Rewrite the rows from the line with "will [x=1093, y=363]." to the line with "click(x=171, y=447)", replacing "sidebar" with "side panel" and leaving everything else unchanged. Return only those lines.

——————

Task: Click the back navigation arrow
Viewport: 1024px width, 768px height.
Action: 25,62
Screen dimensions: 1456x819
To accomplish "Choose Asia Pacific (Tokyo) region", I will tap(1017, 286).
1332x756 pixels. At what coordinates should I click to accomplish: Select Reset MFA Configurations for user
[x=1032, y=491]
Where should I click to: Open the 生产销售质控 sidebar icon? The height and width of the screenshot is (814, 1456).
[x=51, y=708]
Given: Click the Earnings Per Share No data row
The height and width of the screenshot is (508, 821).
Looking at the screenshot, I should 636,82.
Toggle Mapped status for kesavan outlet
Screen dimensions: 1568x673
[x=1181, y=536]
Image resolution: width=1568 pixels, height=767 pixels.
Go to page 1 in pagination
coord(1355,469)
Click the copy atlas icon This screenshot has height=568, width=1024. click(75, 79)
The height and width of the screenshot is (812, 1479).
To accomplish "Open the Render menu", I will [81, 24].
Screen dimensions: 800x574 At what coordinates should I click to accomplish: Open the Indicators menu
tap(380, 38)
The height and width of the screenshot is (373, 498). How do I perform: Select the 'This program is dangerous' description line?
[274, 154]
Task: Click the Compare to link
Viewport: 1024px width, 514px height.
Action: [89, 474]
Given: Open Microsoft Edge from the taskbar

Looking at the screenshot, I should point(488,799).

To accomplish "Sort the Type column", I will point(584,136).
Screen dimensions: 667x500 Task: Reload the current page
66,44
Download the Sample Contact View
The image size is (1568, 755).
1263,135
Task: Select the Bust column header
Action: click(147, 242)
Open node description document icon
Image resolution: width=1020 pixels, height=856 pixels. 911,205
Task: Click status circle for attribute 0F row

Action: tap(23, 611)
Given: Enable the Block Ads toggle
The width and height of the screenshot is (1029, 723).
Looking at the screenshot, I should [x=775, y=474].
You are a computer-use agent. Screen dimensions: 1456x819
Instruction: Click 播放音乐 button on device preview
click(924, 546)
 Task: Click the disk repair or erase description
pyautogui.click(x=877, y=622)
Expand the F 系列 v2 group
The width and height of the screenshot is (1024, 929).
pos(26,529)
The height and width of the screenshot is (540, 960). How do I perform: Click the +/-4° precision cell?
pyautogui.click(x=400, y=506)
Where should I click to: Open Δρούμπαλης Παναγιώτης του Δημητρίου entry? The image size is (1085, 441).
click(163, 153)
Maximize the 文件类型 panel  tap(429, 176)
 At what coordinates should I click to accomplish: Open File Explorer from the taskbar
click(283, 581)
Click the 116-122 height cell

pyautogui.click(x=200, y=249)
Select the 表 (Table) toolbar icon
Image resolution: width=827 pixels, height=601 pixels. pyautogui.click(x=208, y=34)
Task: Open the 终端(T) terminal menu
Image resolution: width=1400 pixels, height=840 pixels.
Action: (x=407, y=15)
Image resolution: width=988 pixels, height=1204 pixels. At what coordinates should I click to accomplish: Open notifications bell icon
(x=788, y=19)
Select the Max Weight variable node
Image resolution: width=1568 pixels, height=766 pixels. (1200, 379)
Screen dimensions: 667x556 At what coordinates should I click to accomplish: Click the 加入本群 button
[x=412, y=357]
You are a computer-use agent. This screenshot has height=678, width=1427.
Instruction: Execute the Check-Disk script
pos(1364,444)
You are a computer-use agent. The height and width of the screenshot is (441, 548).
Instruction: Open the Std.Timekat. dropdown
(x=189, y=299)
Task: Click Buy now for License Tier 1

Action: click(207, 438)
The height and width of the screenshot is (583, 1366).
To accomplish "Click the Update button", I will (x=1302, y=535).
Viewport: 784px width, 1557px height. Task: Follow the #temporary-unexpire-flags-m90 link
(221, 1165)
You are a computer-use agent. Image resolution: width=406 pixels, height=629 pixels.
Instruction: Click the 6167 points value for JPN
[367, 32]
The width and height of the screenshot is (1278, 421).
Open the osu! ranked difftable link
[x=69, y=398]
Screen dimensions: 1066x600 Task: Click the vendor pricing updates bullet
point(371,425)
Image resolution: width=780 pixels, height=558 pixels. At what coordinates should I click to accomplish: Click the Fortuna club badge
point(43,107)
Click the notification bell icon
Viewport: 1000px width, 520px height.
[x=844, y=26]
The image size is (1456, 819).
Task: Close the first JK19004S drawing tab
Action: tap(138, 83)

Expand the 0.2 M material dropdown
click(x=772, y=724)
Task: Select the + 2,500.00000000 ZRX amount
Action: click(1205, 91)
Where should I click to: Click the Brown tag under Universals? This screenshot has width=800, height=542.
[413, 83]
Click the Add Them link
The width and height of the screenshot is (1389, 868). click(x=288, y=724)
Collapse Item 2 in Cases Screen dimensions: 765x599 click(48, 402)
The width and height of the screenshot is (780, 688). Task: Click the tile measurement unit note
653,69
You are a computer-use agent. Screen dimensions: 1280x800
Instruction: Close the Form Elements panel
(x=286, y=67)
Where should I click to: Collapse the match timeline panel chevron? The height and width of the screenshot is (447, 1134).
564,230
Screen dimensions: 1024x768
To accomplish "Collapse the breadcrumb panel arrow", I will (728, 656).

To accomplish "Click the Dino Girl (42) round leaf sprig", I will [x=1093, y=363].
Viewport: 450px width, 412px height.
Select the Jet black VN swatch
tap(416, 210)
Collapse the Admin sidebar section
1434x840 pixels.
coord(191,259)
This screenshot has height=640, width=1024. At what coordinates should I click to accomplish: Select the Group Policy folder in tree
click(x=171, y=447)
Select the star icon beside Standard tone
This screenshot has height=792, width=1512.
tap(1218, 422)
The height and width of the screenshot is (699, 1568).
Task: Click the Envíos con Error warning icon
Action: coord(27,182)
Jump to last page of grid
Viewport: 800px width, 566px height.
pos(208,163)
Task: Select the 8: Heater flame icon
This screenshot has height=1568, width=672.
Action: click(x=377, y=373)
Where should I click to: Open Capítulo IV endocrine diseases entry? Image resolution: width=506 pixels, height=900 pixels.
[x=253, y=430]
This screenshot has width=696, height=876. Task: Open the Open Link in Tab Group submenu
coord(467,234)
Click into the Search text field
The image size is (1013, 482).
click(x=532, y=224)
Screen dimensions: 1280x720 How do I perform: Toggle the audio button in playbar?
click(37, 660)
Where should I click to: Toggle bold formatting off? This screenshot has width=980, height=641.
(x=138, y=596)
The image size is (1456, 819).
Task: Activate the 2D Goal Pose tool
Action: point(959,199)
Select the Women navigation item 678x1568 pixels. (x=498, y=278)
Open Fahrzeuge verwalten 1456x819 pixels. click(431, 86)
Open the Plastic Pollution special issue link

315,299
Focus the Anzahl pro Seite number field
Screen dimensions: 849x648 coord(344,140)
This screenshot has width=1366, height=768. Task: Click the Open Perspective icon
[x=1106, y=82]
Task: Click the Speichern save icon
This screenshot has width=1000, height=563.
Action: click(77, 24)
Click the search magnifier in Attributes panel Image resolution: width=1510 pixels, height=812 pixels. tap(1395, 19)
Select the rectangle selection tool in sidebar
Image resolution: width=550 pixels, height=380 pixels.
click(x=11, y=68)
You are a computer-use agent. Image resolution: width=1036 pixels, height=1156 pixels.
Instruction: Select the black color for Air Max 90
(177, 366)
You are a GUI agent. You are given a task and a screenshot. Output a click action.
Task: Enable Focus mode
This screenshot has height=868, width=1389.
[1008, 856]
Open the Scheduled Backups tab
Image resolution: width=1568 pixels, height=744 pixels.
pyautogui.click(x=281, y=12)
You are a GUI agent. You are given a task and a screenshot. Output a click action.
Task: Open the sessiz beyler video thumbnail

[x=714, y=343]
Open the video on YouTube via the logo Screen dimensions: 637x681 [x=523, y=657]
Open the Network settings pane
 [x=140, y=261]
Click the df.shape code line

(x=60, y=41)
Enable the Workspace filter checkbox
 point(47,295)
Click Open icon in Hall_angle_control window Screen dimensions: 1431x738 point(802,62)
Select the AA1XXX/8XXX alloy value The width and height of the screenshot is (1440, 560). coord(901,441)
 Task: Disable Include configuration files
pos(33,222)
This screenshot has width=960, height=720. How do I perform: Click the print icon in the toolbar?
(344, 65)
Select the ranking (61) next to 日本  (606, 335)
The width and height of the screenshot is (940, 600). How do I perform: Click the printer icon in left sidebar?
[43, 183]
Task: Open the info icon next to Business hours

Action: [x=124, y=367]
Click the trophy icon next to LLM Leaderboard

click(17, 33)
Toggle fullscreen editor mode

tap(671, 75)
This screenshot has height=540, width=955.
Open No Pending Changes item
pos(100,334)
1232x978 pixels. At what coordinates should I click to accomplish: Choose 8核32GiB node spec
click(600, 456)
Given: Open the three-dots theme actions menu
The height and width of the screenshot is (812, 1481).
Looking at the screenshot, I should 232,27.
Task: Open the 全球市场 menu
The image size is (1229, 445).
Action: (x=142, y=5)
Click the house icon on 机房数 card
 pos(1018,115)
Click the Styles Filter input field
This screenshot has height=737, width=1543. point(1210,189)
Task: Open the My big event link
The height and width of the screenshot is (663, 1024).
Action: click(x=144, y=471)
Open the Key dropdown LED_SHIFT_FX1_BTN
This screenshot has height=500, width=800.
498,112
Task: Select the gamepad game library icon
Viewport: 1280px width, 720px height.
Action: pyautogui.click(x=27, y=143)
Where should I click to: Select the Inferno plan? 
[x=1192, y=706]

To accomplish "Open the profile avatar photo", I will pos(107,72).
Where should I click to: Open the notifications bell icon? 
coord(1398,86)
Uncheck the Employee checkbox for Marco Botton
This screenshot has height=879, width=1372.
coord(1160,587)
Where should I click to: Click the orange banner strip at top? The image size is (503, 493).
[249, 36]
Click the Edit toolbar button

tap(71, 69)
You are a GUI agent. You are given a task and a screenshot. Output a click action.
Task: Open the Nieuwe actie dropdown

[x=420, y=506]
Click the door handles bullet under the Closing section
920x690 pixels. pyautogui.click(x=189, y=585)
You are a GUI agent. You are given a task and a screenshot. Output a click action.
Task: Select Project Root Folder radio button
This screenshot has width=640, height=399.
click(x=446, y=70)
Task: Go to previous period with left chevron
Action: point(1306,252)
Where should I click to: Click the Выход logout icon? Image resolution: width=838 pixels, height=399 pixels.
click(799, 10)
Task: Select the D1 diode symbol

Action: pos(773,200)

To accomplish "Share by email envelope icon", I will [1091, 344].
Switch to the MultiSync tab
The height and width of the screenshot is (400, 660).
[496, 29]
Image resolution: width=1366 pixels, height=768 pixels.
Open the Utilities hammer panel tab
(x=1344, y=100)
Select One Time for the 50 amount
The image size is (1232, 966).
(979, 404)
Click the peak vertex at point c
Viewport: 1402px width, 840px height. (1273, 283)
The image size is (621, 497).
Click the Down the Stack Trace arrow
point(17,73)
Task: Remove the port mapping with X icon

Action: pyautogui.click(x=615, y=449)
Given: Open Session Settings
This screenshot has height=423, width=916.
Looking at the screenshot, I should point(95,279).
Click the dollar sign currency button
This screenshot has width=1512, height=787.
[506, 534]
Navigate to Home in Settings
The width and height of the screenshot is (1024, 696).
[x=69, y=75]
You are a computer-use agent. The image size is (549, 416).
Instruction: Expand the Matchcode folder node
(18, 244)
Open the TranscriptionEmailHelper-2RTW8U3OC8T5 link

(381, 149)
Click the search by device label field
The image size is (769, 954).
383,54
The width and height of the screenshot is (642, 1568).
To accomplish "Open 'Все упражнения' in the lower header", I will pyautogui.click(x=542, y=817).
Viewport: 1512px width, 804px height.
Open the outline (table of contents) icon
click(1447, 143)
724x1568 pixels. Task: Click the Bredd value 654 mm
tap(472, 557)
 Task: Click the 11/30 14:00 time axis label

——————

## [In response]
To accomplish "Click the Dino Girl (42) round leaf sprig", I will [x=1093, y=363].
Viewport: 450px width, 412px height.
Select the Jet black VN swatch
tap(416, 210)
Collapse the Admin side panel section
1434x840 pixels.
coord(191,259)
This screenshot has height=640, width=1024. At what coordinates should I click to accomplish: Select the Group Policy folder in tree
click(x=171, y=447)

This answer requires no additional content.